Dwell With the Lamb - In Town

[Today's scene is only halfway done. I need some help here, please. I need direction for the second half of the scene. Benjamin still can't talk. He is enamored with Rebecca. They are dealing with prejudice from the white people in town. Please, give it some thought and send me comments as to where you think this scene should go.]
Benjamin tried to keep up with Rebecca, but the multitude of people walking in the opposite direction kept bumping into him. Rebecca grasped his his hand and forced him behind her letting her spread the wave of pedestrian traffic which was much more accommodating to the beautiful young woman.
 Benjamin tried to resist the embarrassment he felt at being lead a by a woman. Suddenly she made a left hand turn and pulled him into a clothing store.
“We’ve got to find some clothes for you for all occasions.”
Benjamin was overwhelmed with the vast array of textiles that assaulted his eyes. He couldn’t focus on anything and he had a strong urge to run. But Rebecca was still gripping his hand and her calm demeanor helped him to relax somewhat.

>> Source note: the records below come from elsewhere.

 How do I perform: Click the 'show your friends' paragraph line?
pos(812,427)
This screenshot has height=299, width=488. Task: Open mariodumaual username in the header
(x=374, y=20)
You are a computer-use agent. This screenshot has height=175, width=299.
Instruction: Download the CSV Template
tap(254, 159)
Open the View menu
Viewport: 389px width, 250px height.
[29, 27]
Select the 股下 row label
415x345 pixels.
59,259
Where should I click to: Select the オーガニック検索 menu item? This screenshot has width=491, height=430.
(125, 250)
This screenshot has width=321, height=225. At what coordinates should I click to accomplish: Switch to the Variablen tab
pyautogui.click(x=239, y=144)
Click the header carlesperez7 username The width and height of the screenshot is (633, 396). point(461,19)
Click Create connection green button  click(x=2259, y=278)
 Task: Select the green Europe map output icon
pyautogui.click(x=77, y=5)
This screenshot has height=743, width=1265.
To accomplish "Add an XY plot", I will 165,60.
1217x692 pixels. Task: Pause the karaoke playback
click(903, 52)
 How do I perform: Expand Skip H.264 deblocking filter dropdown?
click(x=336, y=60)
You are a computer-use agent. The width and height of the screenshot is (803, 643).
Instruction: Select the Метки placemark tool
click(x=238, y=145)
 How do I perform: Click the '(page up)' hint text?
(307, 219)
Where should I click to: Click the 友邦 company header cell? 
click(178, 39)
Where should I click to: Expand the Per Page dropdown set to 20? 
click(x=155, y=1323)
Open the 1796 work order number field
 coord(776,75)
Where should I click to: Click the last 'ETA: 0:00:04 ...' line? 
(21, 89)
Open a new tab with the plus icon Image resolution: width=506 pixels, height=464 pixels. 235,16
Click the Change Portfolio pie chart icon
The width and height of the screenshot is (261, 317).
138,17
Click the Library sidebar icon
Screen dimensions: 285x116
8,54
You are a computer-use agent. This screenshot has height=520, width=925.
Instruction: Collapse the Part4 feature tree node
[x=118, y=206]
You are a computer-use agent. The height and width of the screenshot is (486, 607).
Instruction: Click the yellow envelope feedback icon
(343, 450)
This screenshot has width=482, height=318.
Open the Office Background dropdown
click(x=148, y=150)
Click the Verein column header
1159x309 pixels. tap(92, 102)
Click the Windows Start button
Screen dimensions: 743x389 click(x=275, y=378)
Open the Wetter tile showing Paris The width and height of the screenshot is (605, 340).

He focused his attention on just a single item a rough looking gray thing that smelled of sheep with a dark zig-zag pattern all over the item.
Rebecca asked, “Do you like that sports coat? It’s herringbone. Looks like wool,” she grabbed the coat and examined the label.
“Yep, wool. Want to try it on?”
Benjamin shrugged his shoulders, a gesture he had learned recently that expressed non-commitment in response to a request.
Rebecca held the coat up against his chest, the hanger uncomfortably in his face, “Not bad. I think it should fit. Try it on.”
She removed the hanger, which surprised Benjamin. He had thought the hanger was part of this clothing.
She handed the coat to him. The look of confusion on his face was enough for Rebecca to take back the coat, “Hold out one arm.”
They went through the process of dressing Benjamin with Rebecca’s assistance.
“That fits perfect and you look good in it. Sophisticated.”
“Can I help you?” the nasal voice came from a very thin older lady dressed in a smock the the name of the store embroidered on it.
“I think we are doing fine by ourselves, ma’am.
“Do you have money?” she asked rudely.
Rebecca sighed and pulled a credit card out of her purse and handed it to the clerk. The clerk walked back to the front of the store. Benjamin had stared at the woman wondering if she belonged to the tribe that killed his family.
Rebecca, grabbed his arm, “Don’t worry, Benjamin. We get treated this way often in town. It is our own fault. Or I should say some members of our tribe are at fault for stealing, drinking and causing trouble in town. You learn to accept it.”
The woman returned and handed the card back to Rebecca, not saying a word and left to assist a white woman who had entered the store.
They ran into a logistical problem when it came to pants, but eventually Rebecca got across the message that he needed to put them on in the little rooms with the curtains.
When they sat down for lunch at an outdoor Mexican cafe they had several large bags full of clothes.